Quick Reference: Recovery Options for Post-Mortem Debugging for Windows and Virtual Machines

Hi everyone, Robert Smith here to talk to you today a bit about crash dump configurations and options. With the wide-spread adoption of virtualization, large database servers, and other systems that may have a large amount or RAM, pre-configuring the systems for the optimal capturing of debugging information can be vital in debugging and other efforts. Ideally a stop error or system hang never happens. But in the event something happens, having the system configured optimally the first time can reduce time to root cause determination.

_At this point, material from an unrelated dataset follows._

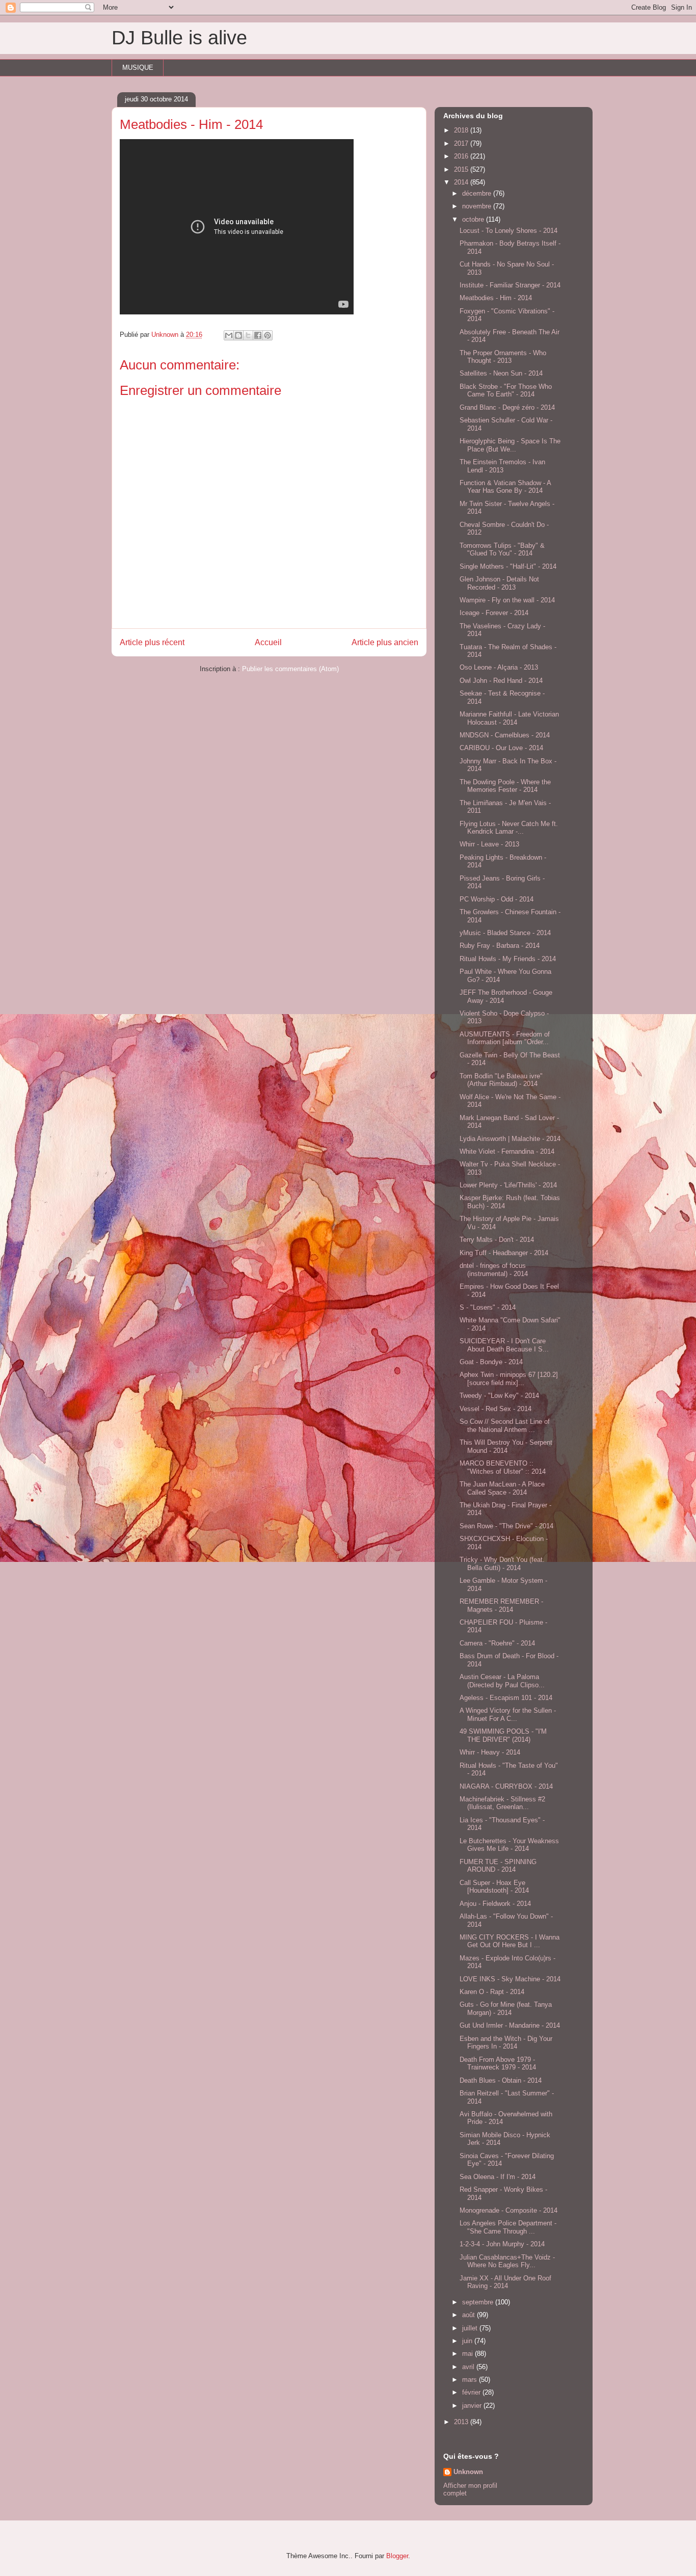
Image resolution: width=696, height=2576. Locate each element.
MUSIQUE (137, 67)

The information in this article applies the same to physical or virtual computing devices. You can apply this information to a Hyper-V host, or to a Hyper-V guest. You can apply this information to a Windows operating system running as a guest in a third-party hypervisor. If you have never gone through this process, or have never reviewed the knowledge base article on configuring your machine for a kernel or complete memory dump, I highly suggest going through the article along with this blog.

Why worry about Crashdump settings in Windows?

When a windows system encounters an unexpected situation that could lead to data corruption, the Windows kernel will implement code called KeBugCheckEx to halt the system and save the contents of memory, to the extent possible, for later debugging analysis. During KeBugCheckEx, Windows will write diagnostic information to the paging file, set a flag noting the paging file contains the information, and on the next reboot Windows will write the diagnostic information to a memory “dump” file, normally called “memory.dmp”.

The problem arises as a result of large memory systems, that are handling large workloads. One of the dump types called “kernel”, was created for this situation. Even if you have a very large memory device, Windows can save just kernel-mode memory space, which usually results in a reasonably sized memory dump file. But with the advent of 64-bit operating systems, very large virtual and physical address spaces, even just the kernel-mode memory output could result in a very large memory dump file.

When the Windows kernel implements KeBugCheckEx execution of all other running code is halted, then some or all of the contents of physical RAM is copied to the paging file. On the next restart, Windows checks a flag in the paging file that tells Windows that there is debugging information in the paging file. If there is sufficient free disk space in the location specified under ‘Recovery’ options, Windows will attempt to write the debugging information into a file normally called ‘Memory.dmp’. NOTE: For Windows 7 and Windows Server 2008 R2, a hotfix is available to allow a memory dump to occur without a paging file. Please see KB2716542 for more information on this hotfix.

Herein lies the problem. One of the Recovery options is memory dump file type. There are a number of memory.dmp file types, to accommodate the current environment. For reference, here are the types of memory dump files that can be configured in Recovery options:

    • Every current Windows OS
    • 128 KB on 64-bit systems
    • Contains exception thread only, module list, and basic system info
    • Every current Windows OS
    • > 2 GB on 32-bit systems, 2+ GB on 64-bit, usually < 10 GB
    • Very little user-mode address space available
    • Sufficient for majority of diagnostic needs
    • Windows 8 and later including Windows Server 2012 and later
    • > 2 GB on 32-bit systems, 2+ GB on 64-bit, usually < 10 GB
    • Very little user-mode address space available
    • Increases paging file size automatically if needed
    • Windows 10 and later including Windows Server 2016 and later
    • Kernel-mode + “active” memory pages
    • Size unknown, but at least the size of kernel or automatic dump and likely more than, to substantially more than kernel or automatic dump size.
    • Every current Windows OS
    • Memory dump size is equal to size of physical RAM, or configured RAM with “Maxmem” parameter
    • Output files larger than 32 GB can be very difficult to work with in the debugging tools.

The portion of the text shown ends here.